▶ [WHAT YOU HAVE TO DO]
For each line in the records that contains "click", make a copy.

(EXERCISE DATA)

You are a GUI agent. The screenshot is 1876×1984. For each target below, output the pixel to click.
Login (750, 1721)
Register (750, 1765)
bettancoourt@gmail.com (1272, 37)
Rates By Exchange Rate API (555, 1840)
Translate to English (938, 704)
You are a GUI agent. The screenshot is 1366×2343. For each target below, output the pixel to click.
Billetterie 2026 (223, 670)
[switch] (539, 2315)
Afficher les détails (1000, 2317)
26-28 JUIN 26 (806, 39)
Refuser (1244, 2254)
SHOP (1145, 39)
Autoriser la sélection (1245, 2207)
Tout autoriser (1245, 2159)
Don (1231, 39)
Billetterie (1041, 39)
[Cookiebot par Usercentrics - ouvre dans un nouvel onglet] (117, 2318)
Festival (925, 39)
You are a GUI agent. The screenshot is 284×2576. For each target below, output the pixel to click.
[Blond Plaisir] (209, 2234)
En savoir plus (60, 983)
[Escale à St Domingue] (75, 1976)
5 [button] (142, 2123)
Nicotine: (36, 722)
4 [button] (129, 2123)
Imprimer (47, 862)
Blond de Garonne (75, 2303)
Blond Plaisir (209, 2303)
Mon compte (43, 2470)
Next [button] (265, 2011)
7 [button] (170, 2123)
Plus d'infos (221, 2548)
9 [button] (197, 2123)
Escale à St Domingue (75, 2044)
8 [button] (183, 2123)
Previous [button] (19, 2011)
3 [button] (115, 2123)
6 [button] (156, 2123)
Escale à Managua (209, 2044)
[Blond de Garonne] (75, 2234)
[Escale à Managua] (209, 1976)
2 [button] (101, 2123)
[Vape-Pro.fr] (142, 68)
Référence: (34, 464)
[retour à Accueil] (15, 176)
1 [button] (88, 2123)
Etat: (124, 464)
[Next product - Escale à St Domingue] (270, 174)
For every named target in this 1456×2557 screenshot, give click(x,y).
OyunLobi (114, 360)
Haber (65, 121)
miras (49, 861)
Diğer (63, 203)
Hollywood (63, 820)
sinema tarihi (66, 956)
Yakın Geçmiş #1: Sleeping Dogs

(End EXERCISE DATA)

▶ [YOUR RESPONSE]
You are a GUI agent. The screenshot is 1876×1984. For each target below, output the pixel to click.
You are a GUI agent. The screenshot is 1366×2343. For each target below, output the pixel to click.
You are a GUI agent. The screenshot is 284×2576. For each target below, output the pixel to click.
For every named target in this 1456×2557 screenshot, give click(x,y).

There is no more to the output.